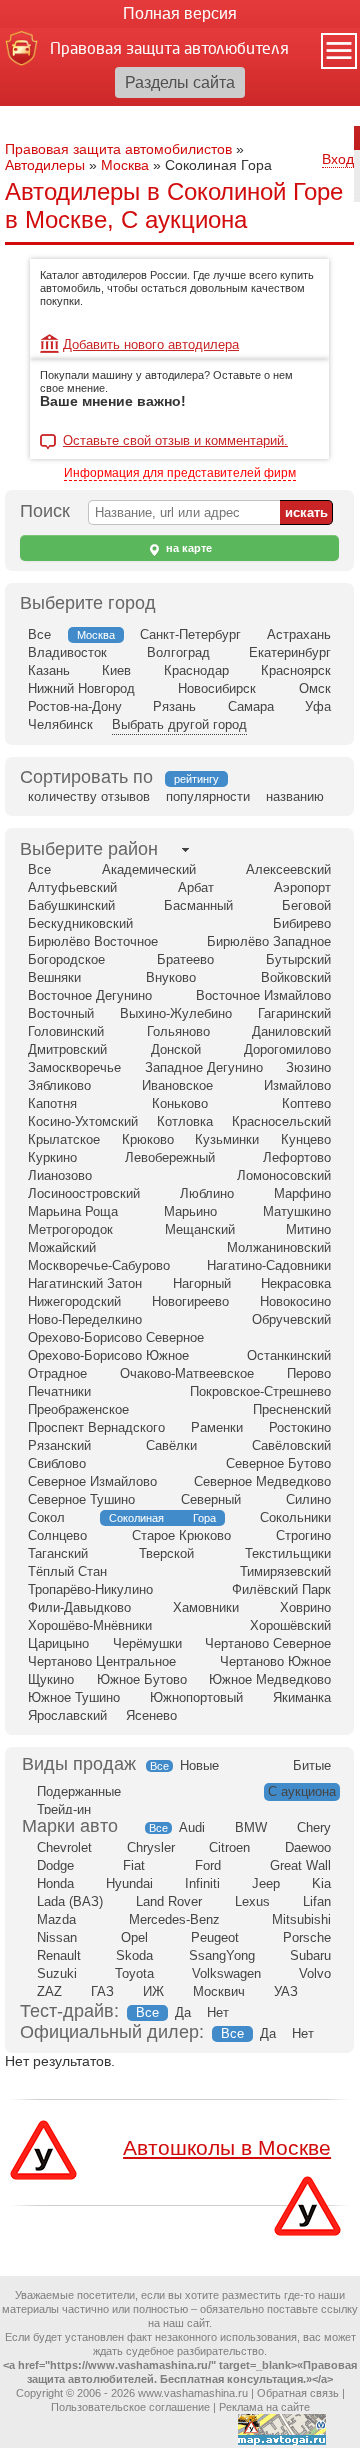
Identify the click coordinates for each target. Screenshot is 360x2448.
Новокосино (295, 1301)
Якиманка (302, 1697)
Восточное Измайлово (263, 995)
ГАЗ (102, 1991)
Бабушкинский (71, 905)
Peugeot (215, 1937)
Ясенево (151, 1715)
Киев (116, 670)
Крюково (148, 1139)
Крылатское (64, 1139)
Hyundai (129, 1883)
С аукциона (302, 1791)
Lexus (252, 1901)
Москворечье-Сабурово (99, 1265)
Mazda (56, 1919)
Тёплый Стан (67, 1571)
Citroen (229, 1847)
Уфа (318, 706)
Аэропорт (302, 887)
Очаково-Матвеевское (187, 1373)
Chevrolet (64, 1847)
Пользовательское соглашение (130, 2407)
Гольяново (178, 1031)
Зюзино (308, 1067)
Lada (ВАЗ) (70, 1901)
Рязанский (59, 1445)
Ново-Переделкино (85, 1319)
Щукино (51, 1679)
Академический (149, 869)
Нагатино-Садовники (269, 1265)
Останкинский (289, 1355)
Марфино (302, 1193)
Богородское (66, 959)
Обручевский (291, 1319)
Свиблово (57, 1463)
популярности (208, 796)
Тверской (166, 1553)
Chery (314, 1827)
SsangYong (222, 1955)
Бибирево (302, 923)
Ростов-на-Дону (75, 706)
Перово (309, 1373)
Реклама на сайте (264, 2407)
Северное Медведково (262, 1481)
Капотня (52, 1103)
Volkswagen (226, 1973)
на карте (187, 548)
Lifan (317, 1901)
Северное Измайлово (92, 1481)
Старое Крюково (181, 1535)
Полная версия (180, 13)
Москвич (219, 1991)
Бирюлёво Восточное (93, 941)
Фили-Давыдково (79, 1607)
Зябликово (59, 1085)
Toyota (134, 1973)
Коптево (306, 1103)
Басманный (198, 905)
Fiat (134, 1865)
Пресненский (292, 1409)
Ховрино (305, 1607)
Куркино (52, 1157)
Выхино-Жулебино (176, 1013)
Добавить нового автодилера (151, 344)
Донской (176, 1049)
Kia (321, 1883)
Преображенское (78, 1409)
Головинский (66, 1031)
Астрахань (299, 634)
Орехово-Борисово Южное (108, 1355)
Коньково (180, 1103)
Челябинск (60, 724)
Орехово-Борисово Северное (116, 1337)
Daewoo (308, 1847)
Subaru (310, 1955)
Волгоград (178, 652)
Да (183, 2012)
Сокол (46, 1517)
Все (39, 634)
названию (295, 796)
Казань (49, 670)
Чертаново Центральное (102, 1661)
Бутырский (298, 959)
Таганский (58, 1553)
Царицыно (58, 1643)
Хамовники (206, 1607)
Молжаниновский (279, 1247)
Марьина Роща (73, 1211)
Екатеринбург (290, 652)
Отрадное (57, 1373)
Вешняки (54, 977)
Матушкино (297, 1211)
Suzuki (57, 1973)
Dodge (55, 1865)
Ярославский (67, 1715)
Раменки (217, 1427)
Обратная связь (298, 2393)
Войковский (296, 977)
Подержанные (79, 1791)
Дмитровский (67, 1049)
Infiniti (202, 1883)
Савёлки (171, 1445)
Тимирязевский (285, 1571)
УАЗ (286, 1991)
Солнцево (57, 1535)
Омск (315, 688)
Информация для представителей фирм (180, 473)
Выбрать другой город (179, 724)
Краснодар (196, 670)
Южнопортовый (196, 1697)
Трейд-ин (64, 1809)
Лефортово (297, 1157)
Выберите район (89, 849)
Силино (308, 1499)
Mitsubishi (301, 1919)
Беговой (306, 905)
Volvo (315, 1973)
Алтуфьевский (72, 887)
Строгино (303, 1535)
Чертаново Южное (275, 1661)
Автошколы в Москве (227, 2147)
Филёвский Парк (281, 1589)
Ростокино (300, 1427)
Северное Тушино (81, 1499)
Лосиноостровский (84, 1193)
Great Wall (300, 1865)
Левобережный (170, 1157)
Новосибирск (217, 688)
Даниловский (291, 1031)
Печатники (59, 1391)
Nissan (57, 1937)
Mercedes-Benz (174, 1919)
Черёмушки (147, 1643)
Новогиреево (190, 1301)
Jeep (266, 1883)
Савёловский (291, 1445)
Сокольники (295, 1517)
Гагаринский (294, 1013)
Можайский (62, 1247)
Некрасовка (296, 1283)
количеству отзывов (89, 796)
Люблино (207, 1193)
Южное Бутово (142, 1679)
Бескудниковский (80, 923)
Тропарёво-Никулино (90, 1589)
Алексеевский (288, 869)
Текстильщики (288, 1553)
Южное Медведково (270, 1679)
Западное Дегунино (204, 1067)
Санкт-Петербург (190, 634)
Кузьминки (227, 1139)
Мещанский (200, 1229)
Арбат (196, 887)
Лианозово (60, 1175)
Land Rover (169, 1901)
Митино (308, 1229)
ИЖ (153, 1991)
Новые (199, 1765)
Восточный (61, 1013)
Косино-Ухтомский (83, 1121)
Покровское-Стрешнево (260, 1391)
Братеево (185, 959)
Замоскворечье (74, 1067)
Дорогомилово (287, 1049)
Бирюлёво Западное (269, 941)
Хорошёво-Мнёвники (90, 1625)
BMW (251, 1827)
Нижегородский (74, 1301)
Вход (338, 159)
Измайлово (297, 1085)
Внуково (171, 977)
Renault (59, 1955)
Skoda (134, 1955)
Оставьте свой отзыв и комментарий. (175, 441)
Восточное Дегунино (90, 995)
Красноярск (296, 670)
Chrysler (151, 1847)
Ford (208, 1865)
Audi (192, 1827)
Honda (55, 1883)
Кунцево (306, 1139)
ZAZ (49, 1991)
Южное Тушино (74, 1697)
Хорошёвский (290, 1625)
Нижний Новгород (81, 688)
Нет (218, 2012)
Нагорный (202, 1283)
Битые (312, 1765)
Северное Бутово (278, 1463)
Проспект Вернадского (96, 1427)
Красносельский (281, 1121)
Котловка (185, 1121)
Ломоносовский (284, 1175)
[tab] (89, 849)
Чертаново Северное (268, 1643)
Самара (251, 706)
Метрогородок (70, 1229)
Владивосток (67, 652)
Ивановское (177, 1085)
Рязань (174, 706)
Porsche (307, 1937)
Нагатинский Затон (85, 1283)
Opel (134, 1937)
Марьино (190, 1211)
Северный (211, 1499)
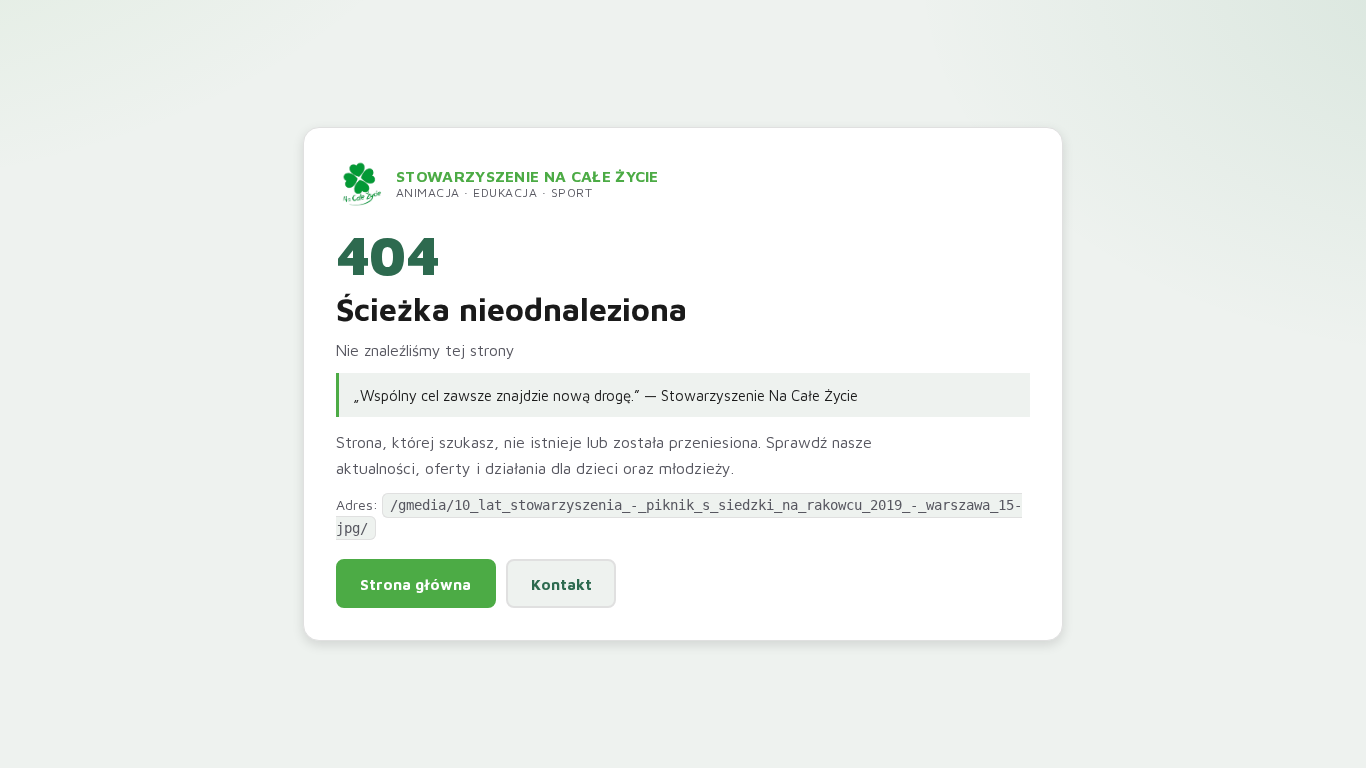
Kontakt (561, 584)
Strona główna (415, 584)
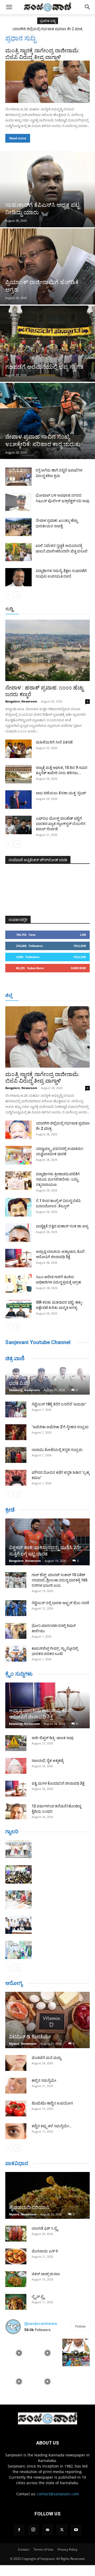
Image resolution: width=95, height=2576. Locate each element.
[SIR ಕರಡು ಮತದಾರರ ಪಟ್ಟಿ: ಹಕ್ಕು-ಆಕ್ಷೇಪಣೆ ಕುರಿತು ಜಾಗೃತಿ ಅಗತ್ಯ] (18, 1309)
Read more (17, 138)
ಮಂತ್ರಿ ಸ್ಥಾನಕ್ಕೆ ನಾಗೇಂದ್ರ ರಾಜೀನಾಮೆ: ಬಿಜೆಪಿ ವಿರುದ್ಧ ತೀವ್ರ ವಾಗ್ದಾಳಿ (42, 53)
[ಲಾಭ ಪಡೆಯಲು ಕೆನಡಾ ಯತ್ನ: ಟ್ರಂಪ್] (18, 799)
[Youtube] (76, 2530)
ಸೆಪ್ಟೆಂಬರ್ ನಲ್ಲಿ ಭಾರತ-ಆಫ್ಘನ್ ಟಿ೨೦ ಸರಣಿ (60, 1603)
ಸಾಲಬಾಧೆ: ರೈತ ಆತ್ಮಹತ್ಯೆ (48, 1760)
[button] (9, 7)
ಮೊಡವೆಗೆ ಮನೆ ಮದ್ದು (46, 2058)
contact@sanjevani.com (58, 2493)
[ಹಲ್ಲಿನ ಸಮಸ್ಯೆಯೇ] (15, 2086)
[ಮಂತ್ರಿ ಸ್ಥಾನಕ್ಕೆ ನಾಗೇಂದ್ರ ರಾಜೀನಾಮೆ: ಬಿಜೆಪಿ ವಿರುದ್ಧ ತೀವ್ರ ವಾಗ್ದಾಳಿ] (47, 82)
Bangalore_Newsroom (21, 701)
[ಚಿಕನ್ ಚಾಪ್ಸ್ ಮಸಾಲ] (15, 2279)
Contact (23, 2549)
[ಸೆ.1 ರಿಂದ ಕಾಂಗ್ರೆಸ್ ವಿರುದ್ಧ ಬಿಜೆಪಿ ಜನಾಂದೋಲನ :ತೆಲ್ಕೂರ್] (18, 1207)
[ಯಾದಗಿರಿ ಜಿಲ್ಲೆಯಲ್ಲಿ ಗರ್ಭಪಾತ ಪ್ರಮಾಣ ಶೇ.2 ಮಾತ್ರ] (18, 1130)
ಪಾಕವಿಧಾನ (16, 2163)
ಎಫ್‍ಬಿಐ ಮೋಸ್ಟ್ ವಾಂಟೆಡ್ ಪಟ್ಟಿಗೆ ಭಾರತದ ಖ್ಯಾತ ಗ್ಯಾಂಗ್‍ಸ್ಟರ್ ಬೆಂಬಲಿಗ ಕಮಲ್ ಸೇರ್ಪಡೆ (61, 823)
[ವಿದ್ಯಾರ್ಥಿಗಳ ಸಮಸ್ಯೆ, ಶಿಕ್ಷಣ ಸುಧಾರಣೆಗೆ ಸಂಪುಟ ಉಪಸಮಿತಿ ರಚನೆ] (18, 577)
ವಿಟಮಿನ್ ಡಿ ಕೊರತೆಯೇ (30, 2036)
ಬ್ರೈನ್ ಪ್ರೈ (38, 2296)
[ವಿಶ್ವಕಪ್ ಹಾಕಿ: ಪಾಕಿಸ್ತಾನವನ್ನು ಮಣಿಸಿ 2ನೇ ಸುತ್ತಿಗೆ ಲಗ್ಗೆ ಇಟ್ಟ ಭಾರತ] (47, 1541)
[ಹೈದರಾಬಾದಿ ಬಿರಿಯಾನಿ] (47, 2195)
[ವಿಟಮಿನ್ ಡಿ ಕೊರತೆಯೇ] (47, 2020)
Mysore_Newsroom (23, 2044)
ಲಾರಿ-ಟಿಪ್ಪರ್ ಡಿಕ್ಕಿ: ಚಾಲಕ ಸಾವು (53, 1738)
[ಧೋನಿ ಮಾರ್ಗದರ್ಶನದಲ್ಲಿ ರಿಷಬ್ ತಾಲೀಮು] (15, 1631)
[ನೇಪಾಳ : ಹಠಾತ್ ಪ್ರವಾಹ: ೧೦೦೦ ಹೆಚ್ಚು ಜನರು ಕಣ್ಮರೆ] (47, 650)
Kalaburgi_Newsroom (24, 1390)
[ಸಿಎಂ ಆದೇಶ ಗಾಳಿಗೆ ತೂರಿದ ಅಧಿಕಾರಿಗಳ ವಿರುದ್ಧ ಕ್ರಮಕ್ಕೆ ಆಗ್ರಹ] (18, 1283)
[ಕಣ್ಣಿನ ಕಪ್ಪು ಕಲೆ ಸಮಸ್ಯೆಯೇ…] (15, 2131)
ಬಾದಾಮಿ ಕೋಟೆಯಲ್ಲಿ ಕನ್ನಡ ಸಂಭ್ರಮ (57, 1450)
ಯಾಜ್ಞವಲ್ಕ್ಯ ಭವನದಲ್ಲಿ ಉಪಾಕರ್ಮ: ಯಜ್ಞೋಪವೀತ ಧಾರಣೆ (47, 29)
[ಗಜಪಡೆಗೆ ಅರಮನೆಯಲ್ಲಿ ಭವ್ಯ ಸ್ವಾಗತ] (47, 344)
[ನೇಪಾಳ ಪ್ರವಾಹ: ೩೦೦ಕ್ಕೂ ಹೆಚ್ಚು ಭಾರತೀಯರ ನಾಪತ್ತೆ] (18, 527)
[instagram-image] (19, 2352)
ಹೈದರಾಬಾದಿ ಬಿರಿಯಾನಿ (29, 2207)
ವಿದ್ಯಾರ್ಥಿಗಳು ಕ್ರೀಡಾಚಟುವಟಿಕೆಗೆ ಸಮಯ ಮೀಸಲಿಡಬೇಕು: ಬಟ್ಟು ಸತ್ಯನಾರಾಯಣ (58, 1179)
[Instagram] (33, 2529)
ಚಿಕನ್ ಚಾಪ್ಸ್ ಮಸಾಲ (46, 2274)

========

### ACTIVITY
Copy out the listing above from the line containing "Южное Бутово (142, 1679)" to the line containing "Read more (17, 138)", both included, exactly as written and minus the images.

### ANSWER SECTION
Южное Бутово (142, 1679)
Бескудниковский (80, 923)
Тропарёво-Никулино (90, 1589)
Алексеевский (288, 869)
Текстильщики (288, 1553)
Южное Медведково (270, 1679)
Западное Дегунино (204, 1067)
Санкт-Петербург (190, 634)
Кузьминки (227, 1139)
Мещанский (200, 1229)
Арбат (196, 887)
Лианозово (60, 1175)
Land Rover (169, 1901)
Митино (308, 1229)
ИЖ (153, 1991)
Новые (199, 1765)
Восточный (61, 1013)
Косино-Ухтомский (83, 1121)
Покровское-Стрешнево (260, 1391)
Братеево (185, 959)
Замоскворечье (74, 1067)
Дорогомилово (287, 1049)
Бирюлёво Западное (269, 941)
Хорошёво-Мнёвники (90, 1625)
BMW (251, 1827)
Нижегородский (74, 1301)
Вход (338, 159)
Измайлово (297, 1085)
Внуково (171, 977)
Renault (59, 1955)
Skoda (134, 1955)
Оставьте свой отзыв и комментарий. (175, 441)
Восточное Дегунино (90, 995)
Красноярск (296, 670)
Chrysler (151, 1847)
Ford (208, 1865)
Audi (192, 1827)
Honda (55, 1883)
Кунцево (306, 1139)
ZAZ (49, 1991)
Южное Тушино (74, 1697)
Хорошёвский (290, 1625)
Нижний Новгород (81, 688)
Нет (218, 2012)
Нагорный (202, 1283)
Битые (312, 1765)
Северное Бутово (278, 1463)
Проспект Вернадского (96, 1427)
Красносельский (281, 1121)
Котловка (185, 1121)
Ломоносовский (284, 1175)
[tab] (89, 849)
Чертаново Северное (268, 1643)
Самара (251, 706)
Метрогородок (70, 1229)
Владивосток (67, 652)
Ивановское (177, 1085)
Рязань (174, 706)
Porsche (307, 1937)
Нагатинский Затон (85, 1283)
Opel (134, 1937)
Марьино (190, 1211)
Северный (211, 1499)
Kontakt (561, 584)
Strona główna (415, 584)
Image resolution: width=95, height=2576. Locate each element.
[SIR ಕರಡು ಮತದಾರರ ಪಟ್ಟಿ: ಹಕ್ಕು-ಆಕ್ಷೇಪಣೆ ಕುರಿತು ಜಾಗೃತಿ ಅಗತ್ಯ] (18, 1309)
Read more (17, 138)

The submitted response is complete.